AUTHOR=Jamshidi Elham , Asgary Amirhossein , Tavakoli Nader , Zali Alireza , Setareh Soroush , Esmaily Hadi , Jamaldini Seyed Hamid , Daaee Amir , Babajani Amirhesam , Sendani Kashi Mohammad Ali , Jamshidi Masoud , Jamal Rahi Sahand , Mansouri Nahal
TITLE=Using Machine Learning to Predict Mortality for COVID-19 Patients on Day 0 in the ICU
JOURNAL=Frontiers in Digital Health
VOLUME=3
YEAR=2022
URL=https://www.frontiersin.org/journals/digital-health/articles/10.3389/fdgth.2021.681608
DOI=10.3389/fdgth.2021.681608
ISSN=2673-253X
ABSTRACT=
Rationale: Given the expanding number of COVID-19 cases and the potential for new waves of infection, there is an urgent need for early prediction of the severity of the disease in intensive care unit (ICU) patients to optimize treatment strategies.

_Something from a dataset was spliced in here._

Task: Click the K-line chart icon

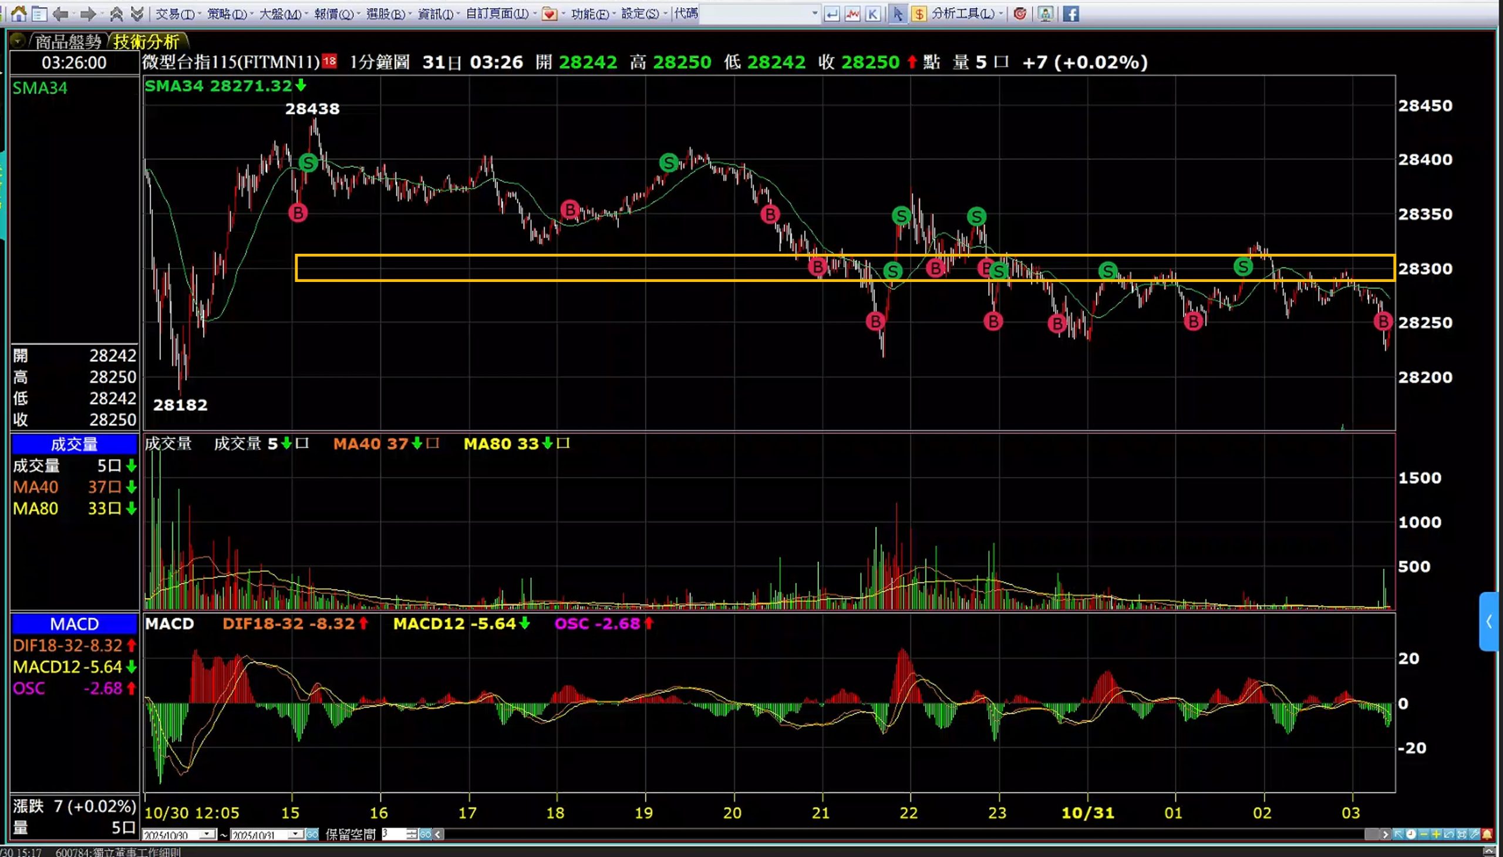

Objectives: Early prediction of mortality using machine learning based on typical laboratory results and clinical data registered on the day of ICU admission.
Methods: We retrospectively studied 797 patients diagnosed with COVID-19 in Iran and the United Kingdom (U.K.). To find parameters with the highest predictive values, Kolmogorov-Smirnov and Pearson chi-squared tests were used. Several machine learning algorithms, including Random Forest (RF), logistic regression, gradient boosting classifier, support vector machine classifier, and artificial neural network algorithms were utilized to build classification models. The impact of each marker on the RF model predictions was studied by implementing the local interpretable model-agnostic explanation technique (LIME-SP).

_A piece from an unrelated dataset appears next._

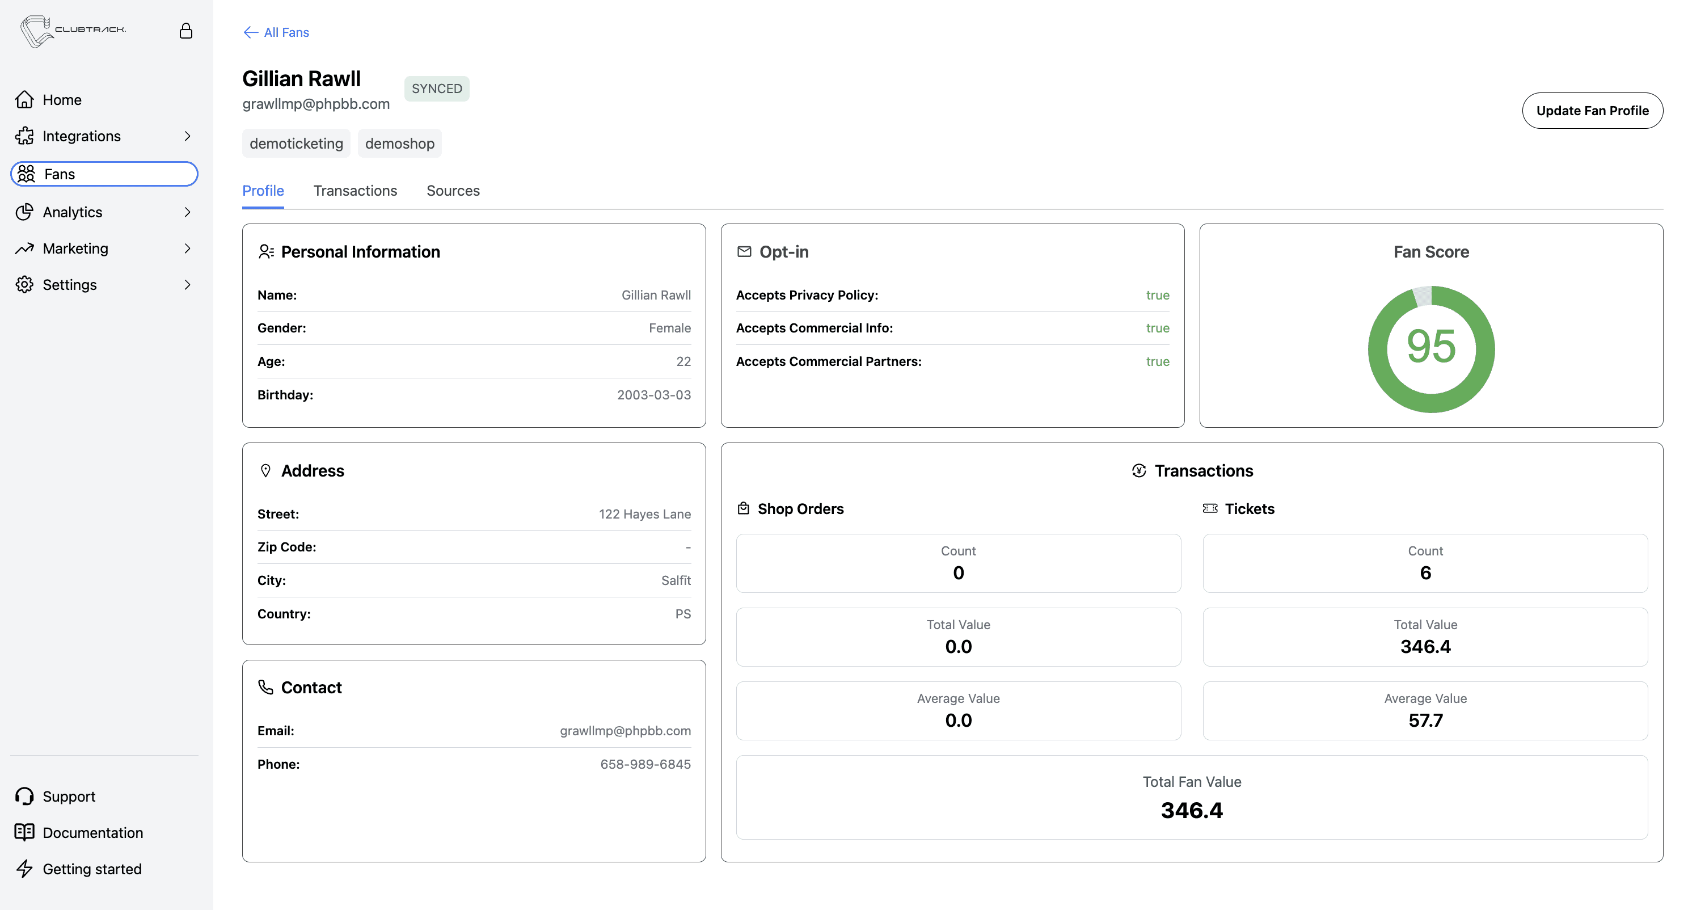Expand the Marketing section chevron
The width and height of the screenshot is (1688, 910).
click(x=187, y=248)

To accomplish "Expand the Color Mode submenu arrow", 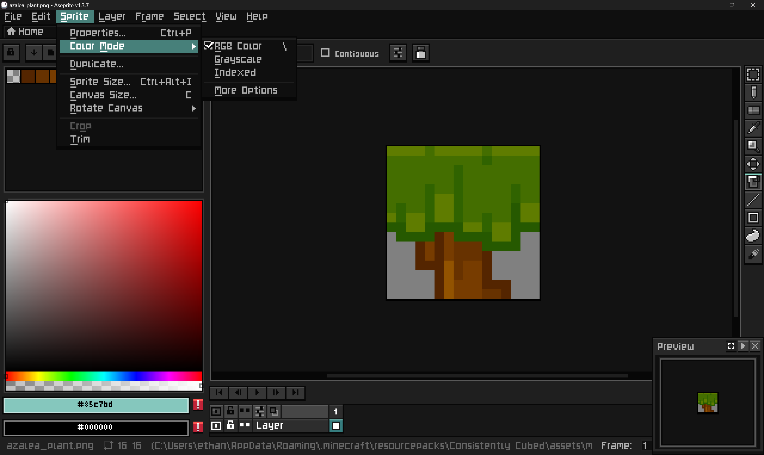I will 194,46.
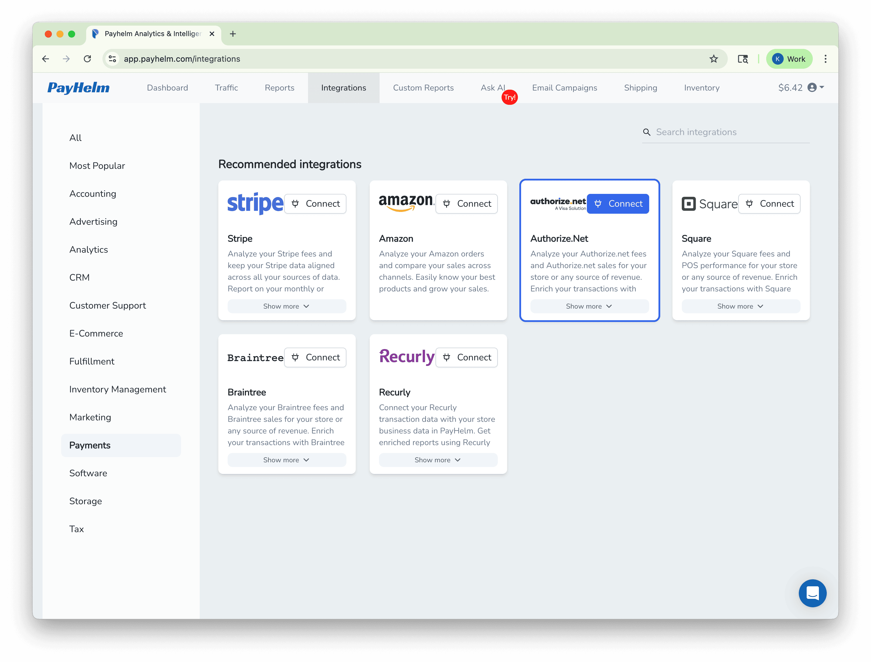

Results: Among 66 documented parameters, 15 factors with the highest predictive values were identified as follows: gender, age, blood urea nitrogen (BUN), creatinine, international normalized ratio (INR), albumin, mean corpuscular volume (MCV), white blood cell count, segmented neutrophil count, lymphocyte count, red cell distribution width (RDW), and mean cell hemoglobin (MCH) along with a history of neurological, cardiovascular, and respiratory disorders. Our RF model can predict patient outcomes with a sensitivity of 70% and a specificity of 75%. The performance of the models was confirmed by blindly testing the models in an external dataset.
Conclusions: Using two independent patient datasets, we designed a machine-learning-based model that could predict the risk of mortality from severe COVID-19 with high accuracy. The most decisive variables in our model were increased levels of BUN, lowered albumin levels, increased creatinine, INR, and RDW, along with gender and age. Considering the importance of early triage decisions, this model can be a useful tool in COVID-19 ICU decision-making.